The importance of data quality

The far-reaching consequences when documentation is not in order

  • Article
  • Data Analytics
Chantal-data-analyst
Chantal van der Jagt
Lead Data Analyst
9 min
10 Jun 2020

Are you going to make decisions based on data? Then you have to ensure that your data quality is in order. Good documentation according to a clear process is essential here. Why and how? You can read it in this article.

Improving healthcare through data 

UMC Utrecht has been experimenting with Data Science in psychiatry for some time now. A video shows them using Data Science to find a way to make the unpredictable psychiatric patient more predictable.

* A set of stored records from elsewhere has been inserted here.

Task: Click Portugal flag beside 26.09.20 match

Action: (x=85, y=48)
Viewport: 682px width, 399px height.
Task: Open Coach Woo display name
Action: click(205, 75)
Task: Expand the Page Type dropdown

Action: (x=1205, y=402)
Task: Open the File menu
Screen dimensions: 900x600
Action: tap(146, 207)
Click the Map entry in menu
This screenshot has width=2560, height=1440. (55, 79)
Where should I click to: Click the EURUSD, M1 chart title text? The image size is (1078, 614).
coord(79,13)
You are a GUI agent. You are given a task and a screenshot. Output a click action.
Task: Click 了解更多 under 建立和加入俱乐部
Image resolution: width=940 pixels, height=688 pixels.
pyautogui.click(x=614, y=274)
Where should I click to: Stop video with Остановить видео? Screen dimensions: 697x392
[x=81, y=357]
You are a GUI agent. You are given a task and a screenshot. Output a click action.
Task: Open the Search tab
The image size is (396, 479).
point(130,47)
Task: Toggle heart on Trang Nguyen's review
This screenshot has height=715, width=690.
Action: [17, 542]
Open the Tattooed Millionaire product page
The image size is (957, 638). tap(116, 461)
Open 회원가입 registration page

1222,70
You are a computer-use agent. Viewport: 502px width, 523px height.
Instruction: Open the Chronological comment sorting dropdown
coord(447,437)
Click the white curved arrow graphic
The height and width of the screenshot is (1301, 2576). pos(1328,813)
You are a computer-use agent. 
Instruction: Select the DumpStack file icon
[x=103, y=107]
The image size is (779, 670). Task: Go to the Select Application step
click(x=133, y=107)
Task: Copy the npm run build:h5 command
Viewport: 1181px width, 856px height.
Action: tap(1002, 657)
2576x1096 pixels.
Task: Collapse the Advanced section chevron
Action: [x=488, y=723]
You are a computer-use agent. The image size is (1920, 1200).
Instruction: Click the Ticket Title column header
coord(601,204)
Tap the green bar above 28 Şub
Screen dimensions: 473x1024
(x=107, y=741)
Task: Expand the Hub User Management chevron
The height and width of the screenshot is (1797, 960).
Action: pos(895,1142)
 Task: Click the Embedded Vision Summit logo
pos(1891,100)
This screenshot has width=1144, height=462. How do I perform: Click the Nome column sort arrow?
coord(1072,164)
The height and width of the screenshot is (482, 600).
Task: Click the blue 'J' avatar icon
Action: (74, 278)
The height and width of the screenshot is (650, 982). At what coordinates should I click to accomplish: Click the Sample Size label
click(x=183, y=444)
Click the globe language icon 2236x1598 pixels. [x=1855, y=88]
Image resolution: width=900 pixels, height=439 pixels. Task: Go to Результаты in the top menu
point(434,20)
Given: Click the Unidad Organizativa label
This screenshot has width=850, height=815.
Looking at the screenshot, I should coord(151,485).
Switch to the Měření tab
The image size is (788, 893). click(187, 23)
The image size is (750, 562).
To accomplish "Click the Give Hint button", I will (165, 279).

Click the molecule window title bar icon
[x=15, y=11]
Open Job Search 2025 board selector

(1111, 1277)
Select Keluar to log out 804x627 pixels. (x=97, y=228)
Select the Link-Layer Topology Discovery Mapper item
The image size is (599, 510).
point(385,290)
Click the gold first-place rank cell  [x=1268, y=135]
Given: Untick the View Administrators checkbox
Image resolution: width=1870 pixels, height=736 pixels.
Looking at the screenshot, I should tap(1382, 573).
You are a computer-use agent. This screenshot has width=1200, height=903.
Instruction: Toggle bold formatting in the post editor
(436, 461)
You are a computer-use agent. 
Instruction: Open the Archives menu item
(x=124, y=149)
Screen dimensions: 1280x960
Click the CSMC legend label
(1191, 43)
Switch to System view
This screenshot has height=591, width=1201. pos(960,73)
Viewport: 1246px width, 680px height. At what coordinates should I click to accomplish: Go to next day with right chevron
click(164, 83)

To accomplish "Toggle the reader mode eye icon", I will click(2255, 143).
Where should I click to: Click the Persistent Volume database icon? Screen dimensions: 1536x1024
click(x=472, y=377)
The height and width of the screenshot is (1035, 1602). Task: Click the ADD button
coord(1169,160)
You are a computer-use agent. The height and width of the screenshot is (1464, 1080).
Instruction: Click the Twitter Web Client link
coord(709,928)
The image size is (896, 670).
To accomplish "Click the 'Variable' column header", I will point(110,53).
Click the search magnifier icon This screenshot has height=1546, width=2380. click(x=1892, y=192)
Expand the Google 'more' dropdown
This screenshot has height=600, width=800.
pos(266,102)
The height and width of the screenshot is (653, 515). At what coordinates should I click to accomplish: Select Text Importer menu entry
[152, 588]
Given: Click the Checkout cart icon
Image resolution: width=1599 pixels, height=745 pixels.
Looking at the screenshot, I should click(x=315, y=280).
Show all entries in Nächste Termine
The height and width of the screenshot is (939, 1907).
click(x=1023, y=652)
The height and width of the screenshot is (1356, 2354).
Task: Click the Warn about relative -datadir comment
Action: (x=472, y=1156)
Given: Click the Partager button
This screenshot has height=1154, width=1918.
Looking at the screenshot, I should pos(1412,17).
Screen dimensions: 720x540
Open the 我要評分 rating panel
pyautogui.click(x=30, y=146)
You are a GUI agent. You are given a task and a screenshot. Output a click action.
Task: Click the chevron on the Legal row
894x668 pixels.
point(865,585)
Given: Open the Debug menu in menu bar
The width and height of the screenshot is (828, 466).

The hospital uses, among other things, personal and sensitive data from wearables, social data and input from the patient and close relatives, including word usage analyses. For example, the algorithm can be enriched with contextual data that can provide much information about possible triggers in psychiatric patients.

The advantages mentioned are countless: a better and faster diagnosis, better connection with medication and the ability to provide preventive care. But also less administrative work for doctors and nurses, with potentially fewer healthcare staff needed in response to the shortages in healthcare staff. Huge improvements, provided that the use of this type of data complies with privacy legislation (GDPR).

But what if the data contains errors? 

UMC Utrecht's experiment is a striking example. And this is not the only healthcare institution that aims to preserve the dignity of an individual for as long as possible with the best possible care.

But what if small errors slip into the data? Historical data may be subjective. Data input could be incomplete and be missing relevant data from other healthcare institutions and government agencies (transfer). Data definitions may vary per source. Data may be misinterpreted.

Data errors, however small, can potentially have disastrous consequences for the well-being of patients. If misdiagnosed, the disease could worsen or other disorders could develop. As a result, the quality of life for these patients declines so much that the objective, namely good care, has the opposite effect.

The algorithm does not increase human dignity, it reduces it. The potency of this alone is horrifying enough. This is a scenario that the EU is trying so hard to prevent through the AVG. Hence, it argues that transparency is necessary for organisations engaged in data collection and its application.

Focus on data quality 

If you as an organisation know that poor, or even slightly less good, data quality can have far-reaching negative consequences for your end customer (in this case, the individual patient), you will want to do everything you can to prevent this and incorporate protocols. that guarantee quality.

Documenting data: a crucial task that is often not (fully) performed 

To guarantee your data quality, you need transparent processes and clear protocols within your organisation. In practice, the reproducible documenting of data is often the last and least rewarding step in a process.

Because work is done at a fast pace, this is in fact the step that is often performed incompletely or skipped entirely. But what does that actually mean?

To illustrate, see three different types of results below:

datakwaliteit

If you build well, you have a house. And based on reliable patient data, a doctor can make the correct diagnosis. With the help of customer data, you can offer a personalied offer.

But what if a mistake slips into the process steps? The result will then look a lot less rosy. Is the end result still reliable enough? Below you can see what can change if the data is not completely correct:

datakwaliteit

From the first two examples, we can all vividly imagine the steps to be taken and the result. In the UMC example, the impact would be large and negative if the process steps were not followed carefully and thoughtfully. It would result in even sicker patients due to incorrect input or processing.

In the building example, a miscalculation of a span between two load-bearing walls could have a dramatic outcome. If the house is not built exactly according to design and construction, it is not a house but a series of windows, sockets and walls without any plan. Is it still a house?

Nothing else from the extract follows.